Then, it adversarially minimize the difference between RHS and LHS (which we denote \(L_V(w, V)\)) to the worst case in terms of \(w(\cdot)\) using a discriminator defined in reproducing kernel Hilbert space (RKHS) as follows.
\[\max_V L_V^2(w, V) = \mathbb{E}_{(s_t, a_t, r_t, s_{t+1}), (\tilde{s}_t, \tilde{a}_t, \tilde{r}_t, \tilde{s}_{t+1}) \sim d^{\pi_b}}[ (r_t + \gamma V(s_{t+1}) - V(s_t)) K(s_t, \tilde{s_t}) (\tilde{r}_t + \gamma V(\tilde{s}_{t+1}) - V(\tilde{s}_t) ]\]where \(K(\cdot, \cdot)\) is a kernel function.
- Parameters:
v_function (DiscreteQFunction) – V function model.
gamma (float, default=1.0) – Discount factor. The value should be within (0, 1].
bandwidth (float, default=1.0 (> 0)) – Bandwidth hyperparameter of the Gaussian kernel.
state_scaler (d3rlpy.preprocessing.Scaler, default=None) – Scaling factor of state.
action_scaler (d3rlpy.preprocessing.ActionScaler, default=None) – Scaling factor of action.
batch_size (int, default=128 (> 0)) – Batch size.
lr (float, default=1e-4 (> 0)) – Learning rate.
device (str, default="cuda:0") – Specifies device used for torch.
References
Masatoshi Uehara, Jiawei Huang, and Nan Jiang. “Minimax Weight and Q-Function Learning for Off-Policy Evaluation.” 2020.
- Attributes:
- action_scaler
- state_scaler
Methods
fit(step_per_trajectory, state, action, ...)Fit Q-function.
fit_predict(step_per_trajectory, state, ...)Fit and predict Q-function.
load(path)Load models.
predict(state)Predict V function.
predict_v_function(state)Predict V function.
predict_value(state)Predict V function.
save(path)Save models.
- fit(step_per_trajectory, state, action, reward, pscore, evaluation_policy_action, n_steps=10000, n_steps_per_epoch=10000, regularization_weight=1.0, random_state=None, **kwargs)[source]#
Fit Q-function.
- Parameters:
step_per_trajectory (int (> 0)) – Number of timesteps in an episode.

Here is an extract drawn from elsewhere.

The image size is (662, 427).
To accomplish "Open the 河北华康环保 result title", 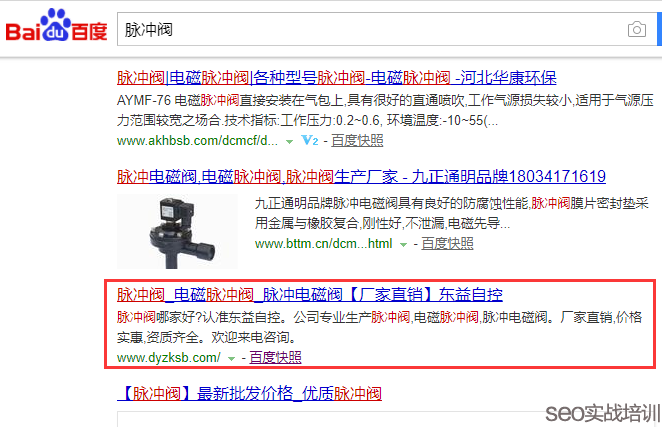I will (336, 77).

state (array-like of shape (n_trajectories * step_per_trajectory, state_dim)) – State observed by the behavior policy.
action (array-like of shape (n_trajectories * step_per_trajectory, action_dim)) – Action chosen by the behavior policy.

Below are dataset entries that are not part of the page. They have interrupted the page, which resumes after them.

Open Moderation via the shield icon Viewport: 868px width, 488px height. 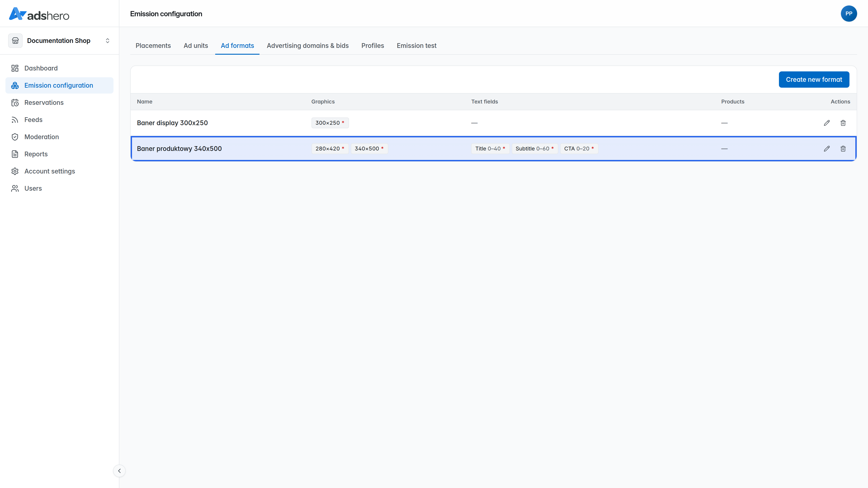15,137
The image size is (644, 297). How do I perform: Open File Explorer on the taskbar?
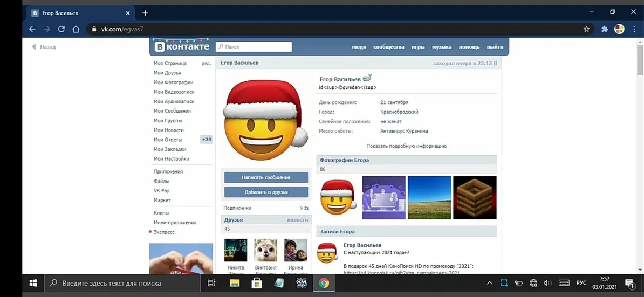tap(235, 283)
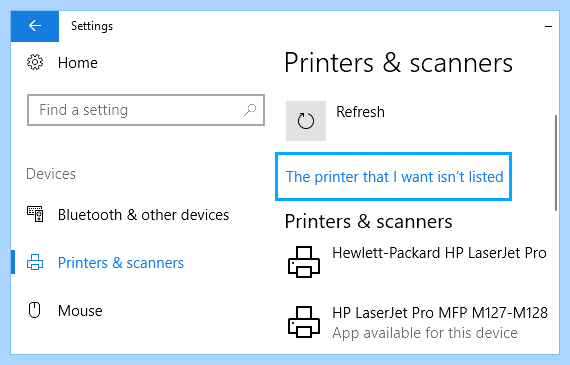Open The printer that I want isn't listed
The width and height of the screenshot is (570, 365).
[x=394, y=177]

reward (array-like of shape (n_trajectories * step_per_trajectory)) – Reward observed for each (state, action) pair.
pscore (array-like of shape (n_trajectories * step_per_trajectory)) – Propensity of the observed action being chosen under the behavior policy (pscore stands for propensity score).
evaluation_policy_action (array-like of shape (n_trajectories * step_per_trajectory, action_dim)) – Action chosen by the evaluation policy.
n_steps (int, default=10000 (> 0)) – Number of gradient steps.
n_steps_per_epoch (int, default=10000 (> 0)) – Number of gradient steps in a epoch.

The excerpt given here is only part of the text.